Link between a high k on for drug binding and a fast clinical action: to be or not to be?

Review articles on binding kinetics essentially focus on drugs that dissociate slowly from their target since this is required for the successful treatment of many pathophysiological conditions. Recently, the therapeutic benefit of a high k on (i.e. the second order association rate constant) has also been linked to fast association and to a fast clinical action. Other studies, however, called this assertion into question since additional factors, like the dosing paradigm and the binding mechanism, are important as well. The still ongoing reticence about integrating binding kinetics in lead optimization programs motivated us to critically review the link between the drug's kinetic rate constants and their in vitro and in vivo target occupancy profile, with special focus on k on. The presented simulations tally with a positive link between a drug's effective/observed association rate (which is quite easy to determine in vitro) and the swiftness of its clinical action.
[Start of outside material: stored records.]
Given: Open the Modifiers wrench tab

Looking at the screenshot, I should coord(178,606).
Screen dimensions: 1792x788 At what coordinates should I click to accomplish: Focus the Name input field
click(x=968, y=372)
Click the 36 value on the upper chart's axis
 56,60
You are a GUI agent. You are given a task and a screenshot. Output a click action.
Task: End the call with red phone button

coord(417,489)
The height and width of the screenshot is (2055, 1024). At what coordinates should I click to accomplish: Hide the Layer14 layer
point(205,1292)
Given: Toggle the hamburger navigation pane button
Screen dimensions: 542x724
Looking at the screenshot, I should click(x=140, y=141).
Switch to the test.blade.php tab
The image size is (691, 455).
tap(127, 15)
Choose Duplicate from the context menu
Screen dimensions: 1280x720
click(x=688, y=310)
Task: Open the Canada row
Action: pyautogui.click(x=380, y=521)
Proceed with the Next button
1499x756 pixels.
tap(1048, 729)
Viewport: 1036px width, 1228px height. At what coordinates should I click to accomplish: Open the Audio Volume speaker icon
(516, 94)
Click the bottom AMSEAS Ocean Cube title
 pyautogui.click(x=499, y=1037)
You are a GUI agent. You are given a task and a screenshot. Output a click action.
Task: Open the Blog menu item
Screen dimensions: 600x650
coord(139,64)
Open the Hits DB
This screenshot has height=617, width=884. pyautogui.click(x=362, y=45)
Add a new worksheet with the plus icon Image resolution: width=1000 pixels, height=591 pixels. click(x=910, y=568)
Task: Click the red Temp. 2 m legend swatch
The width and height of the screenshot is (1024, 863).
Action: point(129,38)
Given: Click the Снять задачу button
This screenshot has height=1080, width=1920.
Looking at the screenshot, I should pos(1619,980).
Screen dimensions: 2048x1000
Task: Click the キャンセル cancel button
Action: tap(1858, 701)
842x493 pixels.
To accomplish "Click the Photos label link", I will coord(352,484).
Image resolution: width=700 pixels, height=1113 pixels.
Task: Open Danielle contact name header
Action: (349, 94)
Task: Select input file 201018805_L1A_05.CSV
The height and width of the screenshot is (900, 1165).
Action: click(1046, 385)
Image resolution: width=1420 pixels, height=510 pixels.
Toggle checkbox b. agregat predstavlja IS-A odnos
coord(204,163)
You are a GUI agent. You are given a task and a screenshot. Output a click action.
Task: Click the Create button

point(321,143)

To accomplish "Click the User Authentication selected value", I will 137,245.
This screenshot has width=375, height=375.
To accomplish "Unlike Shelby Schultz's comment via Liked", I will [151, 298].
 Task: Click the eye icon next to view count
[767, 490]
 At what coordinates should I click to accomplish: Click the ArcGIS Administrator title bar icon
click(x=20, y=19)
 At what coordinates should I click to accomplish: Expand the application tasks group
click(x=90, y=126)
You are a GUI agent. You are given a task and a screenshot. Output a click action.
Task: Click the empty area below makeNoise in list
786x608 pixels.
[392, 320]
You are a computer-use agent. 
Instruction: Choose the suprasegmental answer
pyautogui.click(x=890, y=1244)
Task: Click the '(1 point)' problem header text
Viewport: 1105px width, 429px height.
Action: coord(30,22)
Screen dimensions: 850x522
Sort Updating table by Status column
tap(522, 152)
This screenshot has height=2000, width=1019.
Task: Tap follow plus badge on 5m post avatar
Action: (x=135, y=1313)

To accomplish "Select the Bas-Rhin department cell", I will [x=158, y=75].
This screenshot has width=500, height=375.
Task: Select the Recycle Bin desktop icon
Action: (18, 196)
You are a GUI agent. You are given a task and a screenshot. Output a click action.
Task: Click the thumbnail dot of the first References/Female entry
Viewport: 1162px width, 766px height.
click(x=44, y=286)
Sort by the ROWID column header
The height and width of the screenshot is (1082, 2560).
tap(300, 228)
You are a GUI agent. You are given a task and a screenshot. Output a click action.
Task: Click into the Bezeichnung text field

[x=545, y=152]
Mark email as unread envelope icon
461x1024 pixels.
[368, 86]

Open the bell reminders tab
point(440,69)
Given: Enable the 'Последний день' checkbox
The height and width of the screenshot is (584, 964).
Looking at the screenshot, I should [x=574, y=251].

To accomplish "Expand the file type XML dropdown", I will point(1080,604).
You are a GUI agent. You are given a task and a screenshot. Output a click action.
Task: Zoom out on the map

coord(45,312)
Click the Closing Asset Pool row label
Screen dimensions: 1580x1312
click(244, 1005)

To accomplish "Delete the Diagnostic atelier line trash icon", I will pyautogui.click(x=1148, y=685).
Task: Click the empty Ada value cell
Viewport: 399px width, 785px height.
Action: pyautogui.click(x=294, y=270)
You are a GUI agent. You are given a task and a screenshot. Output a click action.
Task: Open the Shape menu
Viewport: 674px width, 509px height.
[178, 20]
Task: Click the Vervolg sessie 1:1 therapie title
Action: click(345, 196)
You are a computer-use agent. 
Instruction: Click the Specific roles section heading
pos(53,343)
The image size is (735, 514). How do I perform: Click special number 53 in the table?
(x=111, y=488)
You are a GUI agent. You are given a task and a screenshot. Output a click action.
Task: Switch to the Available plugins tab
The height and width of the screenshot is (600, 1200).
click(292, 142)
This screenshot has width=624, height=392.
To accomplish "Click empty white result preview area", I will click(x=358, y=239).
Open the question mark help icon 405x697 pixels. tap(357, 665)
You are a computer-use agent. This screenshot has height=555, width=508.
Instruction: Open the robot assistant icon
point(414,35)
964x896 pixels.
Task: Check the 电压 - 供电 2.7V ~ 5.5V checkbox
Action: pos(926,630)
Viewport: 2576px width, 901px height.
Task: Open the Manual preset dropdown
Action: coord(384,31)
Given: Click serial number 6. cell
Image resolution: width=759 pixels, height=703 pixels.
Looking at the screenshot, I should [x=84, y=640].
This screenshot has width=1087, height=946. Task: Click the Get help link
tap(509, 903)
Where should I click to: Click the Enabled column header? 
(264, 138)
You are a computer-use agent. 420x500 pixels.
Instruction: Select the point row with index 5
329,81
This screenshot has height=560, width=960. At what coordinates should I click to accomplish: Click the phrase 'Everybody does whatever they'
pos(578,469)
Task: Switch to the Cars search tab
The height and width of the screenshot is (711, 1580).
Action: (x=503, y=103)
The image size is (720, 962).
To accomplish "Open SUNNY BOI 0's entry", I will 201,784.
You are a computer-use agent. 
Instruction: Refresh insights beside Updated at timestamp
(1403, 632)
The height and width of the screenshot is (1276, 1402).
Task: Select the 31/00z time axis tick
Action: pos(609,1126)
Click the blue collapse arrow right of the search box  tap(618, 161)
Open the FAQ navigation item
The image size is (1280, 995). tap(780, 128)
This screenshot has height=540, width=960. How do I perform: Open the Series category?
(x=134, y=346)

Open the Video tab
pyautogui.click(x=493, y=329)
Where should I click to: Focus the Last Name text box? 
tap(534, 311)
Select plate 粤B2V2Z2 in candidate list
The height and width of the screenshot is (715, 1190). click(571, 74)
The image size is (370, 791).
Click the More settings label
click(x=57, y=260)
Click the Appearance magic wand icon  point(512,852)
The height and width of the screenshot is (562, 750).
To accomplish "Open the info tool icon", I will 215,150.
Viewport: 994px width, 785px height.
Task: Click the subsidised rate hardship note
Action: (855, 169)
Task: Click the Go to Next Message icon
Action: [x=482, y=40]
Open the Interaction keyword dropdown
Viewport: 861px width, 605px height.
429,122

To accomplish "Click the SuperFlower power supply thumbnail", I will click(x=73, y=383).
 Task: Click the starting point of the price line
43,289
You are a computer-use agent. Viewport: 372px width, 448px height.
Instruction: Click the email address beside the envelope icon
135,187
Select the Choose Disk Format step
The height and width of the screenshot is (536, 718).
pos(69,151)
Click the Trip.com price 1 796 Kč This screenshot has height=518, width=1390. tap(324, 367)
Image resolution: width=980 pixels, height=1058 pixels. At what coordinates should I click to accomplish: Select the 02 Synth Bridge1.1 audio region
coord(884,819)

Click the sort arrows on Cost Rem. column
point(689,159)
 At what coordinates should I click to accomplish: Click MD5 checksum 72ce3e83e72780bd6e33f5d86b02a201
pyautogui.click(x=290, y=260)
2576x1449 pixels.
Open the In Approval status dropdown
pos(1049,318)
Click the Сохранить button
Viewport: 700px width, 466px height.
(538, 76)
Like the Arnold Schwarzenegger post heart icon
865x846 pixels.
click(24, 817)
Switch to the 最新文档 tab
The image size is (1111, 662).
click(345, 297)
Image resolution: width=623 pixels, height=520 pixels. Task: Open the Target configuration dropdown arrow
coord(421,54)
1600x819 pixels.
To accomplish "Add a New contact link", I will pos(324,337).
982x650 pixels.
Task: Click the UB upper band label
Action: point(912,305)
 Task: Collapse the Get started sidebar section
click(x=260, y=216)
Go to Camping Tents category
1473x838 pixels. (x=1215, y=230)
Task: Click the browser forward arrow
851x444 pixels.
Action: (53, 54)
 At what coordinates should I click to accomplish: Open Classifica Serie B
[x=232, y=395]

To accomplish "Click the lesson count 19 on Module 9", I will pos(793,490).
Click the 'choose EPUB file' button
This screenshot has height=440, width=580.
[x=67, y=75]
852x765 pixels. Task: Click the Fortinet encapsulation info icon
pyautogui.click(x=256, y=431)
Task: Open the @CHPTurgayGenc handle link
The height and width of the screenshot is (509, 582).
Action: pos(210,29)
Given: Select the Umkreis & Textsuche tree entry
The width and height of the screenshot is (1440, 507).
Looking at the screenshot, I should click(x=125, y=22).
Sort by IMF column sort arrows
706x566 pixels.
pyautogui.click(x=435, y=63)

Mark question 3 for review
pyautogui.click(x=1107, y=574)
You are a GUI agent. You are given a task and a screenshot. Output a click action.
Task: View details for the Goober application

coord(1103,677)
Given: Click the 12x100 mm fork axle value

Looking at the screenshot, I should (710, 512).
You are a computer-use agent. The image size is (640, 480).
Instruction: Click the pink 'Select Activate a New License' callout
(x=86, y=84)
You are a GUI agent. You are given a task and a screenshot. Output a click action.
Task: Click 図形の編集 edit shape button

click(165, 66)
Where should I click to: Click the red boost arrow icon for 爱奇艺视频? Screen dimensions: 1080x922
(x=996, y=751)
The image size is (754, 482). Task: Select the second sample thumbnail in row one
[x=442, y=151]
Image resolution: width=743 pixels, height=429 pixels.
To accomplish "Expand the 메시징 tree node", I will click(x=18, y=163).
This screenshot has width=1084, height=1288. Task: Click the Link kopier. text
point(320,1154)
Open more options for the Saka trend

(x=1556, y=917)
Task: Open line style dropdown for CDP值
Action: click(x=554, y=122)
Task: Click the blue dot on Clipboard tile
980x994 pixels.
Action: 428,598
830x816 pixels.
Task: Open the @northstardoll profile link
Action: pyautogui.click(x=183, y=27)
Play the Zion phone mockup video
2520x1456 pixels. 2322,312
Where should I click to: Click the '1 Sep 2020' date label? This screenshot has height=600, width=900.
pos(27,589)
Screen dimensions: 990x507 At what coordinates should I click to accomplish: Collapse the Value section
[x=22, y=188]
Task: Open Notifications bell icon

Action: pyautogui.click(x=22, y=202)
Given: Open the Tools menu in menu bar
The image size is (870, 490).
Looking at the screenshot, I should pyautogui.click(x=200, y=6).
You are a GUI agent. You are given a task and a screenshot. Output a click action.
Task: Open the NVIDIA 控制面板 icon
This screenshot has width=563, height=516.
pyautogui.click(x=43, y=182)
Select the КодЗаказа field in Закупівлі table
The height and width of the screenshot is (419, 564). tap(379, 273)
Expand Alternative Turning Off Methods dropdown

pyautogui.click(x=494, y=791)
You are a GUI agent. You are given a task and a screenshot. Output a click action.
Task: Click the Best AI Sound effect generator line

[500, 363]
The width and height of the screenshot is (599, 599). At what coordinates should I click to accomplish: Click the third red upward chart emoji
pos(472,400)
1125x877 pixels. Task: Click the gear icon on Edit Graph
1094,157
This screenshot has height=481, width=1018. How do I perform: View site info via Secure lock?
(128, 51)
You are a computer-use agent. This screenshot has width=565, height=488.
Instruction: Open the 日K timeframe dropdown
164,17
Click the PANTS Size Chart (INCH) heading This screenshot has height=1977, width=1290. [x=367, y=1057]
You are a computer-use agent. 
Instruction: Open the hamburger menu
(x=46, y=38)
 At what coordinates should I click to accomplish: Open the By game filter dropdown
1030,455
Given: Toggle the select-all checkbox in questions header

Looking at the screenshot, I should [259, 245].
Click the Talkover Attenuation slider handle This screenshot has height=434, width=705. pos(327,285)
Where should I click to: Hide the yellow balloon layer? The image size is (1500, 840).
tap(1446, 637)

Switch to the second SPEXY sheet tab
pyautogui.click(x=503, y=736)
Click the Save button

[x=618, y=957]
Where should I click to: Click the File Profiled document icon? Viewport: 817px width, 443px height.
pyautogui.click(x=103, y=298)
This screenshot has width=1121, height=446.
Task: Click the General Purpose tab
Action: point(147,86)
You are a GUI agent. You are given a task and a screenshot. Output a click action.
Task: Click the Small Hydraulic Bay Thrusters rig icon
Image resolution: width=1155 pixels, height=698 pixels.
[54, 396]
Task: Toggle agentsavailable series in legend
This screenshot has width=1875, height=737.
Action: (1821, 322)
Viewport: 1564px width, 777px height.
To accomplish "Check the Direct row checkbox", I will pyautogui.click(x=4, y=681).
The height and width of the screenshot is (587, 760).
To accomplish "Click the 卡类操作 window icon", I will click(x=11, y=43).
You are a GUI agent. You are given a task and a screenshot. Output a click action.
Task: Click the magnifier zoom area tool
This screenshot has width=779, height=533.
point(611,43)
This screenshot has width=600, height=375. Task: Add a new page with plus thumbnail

On the other hand, the simulations show that the k on-concept should not be confounded with the effective association process since increasing this parameter only enhances the drug's in vitro and in vivo association under certain conditions: the binding mechanism should be suitable, rebinding (and thus the factors within the target's micro-environment that favour this mechanism) should not be too prominent and the dosage should not be kept in par with the drug's affinity. Otherwise, increasing k on could be ineffective or even be counter-productive.